As for the contacts with Paula Jones’s lawyers, Democrats on the Judiciary Committee believe that Starr may have received a draft of Monica Lewinsky’s affidavit from Paula Jones’s lawyers, who, as Starr’s appendices illustrate, had been sent a copy of it by Lewinsky’s lawyer, Frank Carter, on January 12. “It seems to me that the only way he could have got it was the Jones lawyers,” a Democratic staffer told me. “The only people who had it were Frank Carter and Paula Jones’s lawyers and Monica, and when Starr confronted her, she didn’t have it. That to me is a pretty good circumstantial case.” Although Democrats didn’t ask Starr directly where he got the affidavit, because they weren’t certain of the answer, this committee staffer believes that Starr might not have told the truth when he said that Jones’s attorneys “reached out to me with respect to the constitutional immunity issue solely, exclusively.”

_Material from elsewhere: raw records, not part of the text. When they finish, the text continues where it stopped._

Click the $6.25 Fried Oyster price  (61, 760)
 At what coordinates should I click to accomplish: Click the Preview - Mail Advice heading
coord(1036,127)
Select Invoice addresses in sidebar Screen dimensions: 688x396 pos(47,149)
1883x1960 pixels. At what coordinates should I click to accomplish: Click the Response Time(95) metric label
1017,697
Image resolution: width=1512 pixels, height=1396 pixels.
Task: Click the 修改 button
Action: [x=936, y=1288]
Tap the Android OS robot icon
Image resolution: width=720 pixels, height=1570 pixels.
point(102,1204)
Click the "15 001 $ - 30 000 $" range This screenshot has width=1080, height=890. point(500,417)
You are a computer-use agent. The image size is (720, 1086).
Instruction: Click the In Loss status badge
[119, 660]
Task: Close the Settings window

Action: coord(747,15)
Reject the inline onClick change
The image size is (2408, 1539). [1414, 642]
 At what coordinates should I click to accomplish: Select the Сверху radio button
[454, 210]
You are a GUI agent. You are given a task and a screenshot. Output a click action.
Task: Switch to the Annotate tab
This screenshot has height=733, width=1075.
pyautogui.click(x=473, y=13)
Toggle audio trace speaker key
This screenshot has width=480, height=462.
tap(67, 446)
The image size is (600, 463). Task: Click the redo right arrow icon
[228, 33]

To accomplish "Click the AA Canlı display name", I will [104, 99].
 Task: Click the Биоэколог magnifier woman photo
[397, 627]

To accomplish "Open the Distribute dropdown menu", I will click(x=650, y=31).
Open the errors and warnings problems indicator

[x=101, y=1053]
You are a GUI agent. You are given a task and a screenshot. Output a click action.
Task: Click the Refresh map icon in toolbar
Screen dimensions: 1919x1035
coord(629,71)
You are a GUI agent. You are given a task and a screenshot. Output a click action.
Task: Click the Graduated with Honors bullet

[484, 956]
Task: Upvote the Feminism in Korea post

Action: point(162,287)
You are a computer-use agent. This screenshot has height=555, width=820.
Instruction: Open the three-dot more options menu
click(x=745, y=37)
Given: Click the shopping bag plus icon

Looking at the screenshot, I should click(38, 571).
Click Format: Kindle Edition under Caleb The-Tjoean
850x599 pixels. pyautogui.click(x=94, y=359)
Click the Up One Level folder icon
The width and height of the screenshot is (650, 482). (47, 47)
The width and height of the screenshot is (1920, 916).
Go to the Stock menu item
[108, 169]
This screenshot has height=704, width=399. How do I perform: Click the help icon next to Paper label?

Finally, House Democrats insist that Starr himself interfered with their impeachment inquiry when he refused their request to turn over documents relating to the expansion of his jurisdiction. Lis Wiehl, the chief investigative counsel for the Democrats, told me: “We fought about that for weeks. I was constantly given answers for why that couldn’t be given. They would say, ‘We have to ask the Department of Justice,’ and then the Department of Justice would say, ‘No, they don’t have to ask us.’... We think the interest of fairness demands you would be given this information in any civil litigation, let alone an impeachment investigation. Talk about obstruction of justice and abuse of power.” It’s ironic that the only constitutionally uncontroversial role that Starr could have assumed in the impeachment process--that of a nonpartisan investigator supplying factual information in response to requests from the House--was the role that he refused to play.

If the Lewinsky affair were an ordinary criminal case, of course, the attempt to distract attention from the facts by attacking the prosecutor would be a cheap example of Johnnie Cochranism. But ordinary prosecutors bring indictments rather than offer impeachment recommendations; and Starr’s interpretation of his duties under the independent counsel statute has made his own conduct and motives central to the House’s deliberations. The fact that the Judiciary Committee now feels compelled to vote on Starr’s allegations, even though the country wants them and him to disappear, shows how profoundly the independent counsel law has distorted the complicated blend of legal and political judgment that the Constitution envisioned when it gave the House exclusive control over the impeachment process. Nevertheless, by passing the buck to Starr and then attacking him for performing duties that he should never have been asked to perform, Sam Dash and other Democratic supporters of the independent counsel law deserve as much blame as the independent counsel himself.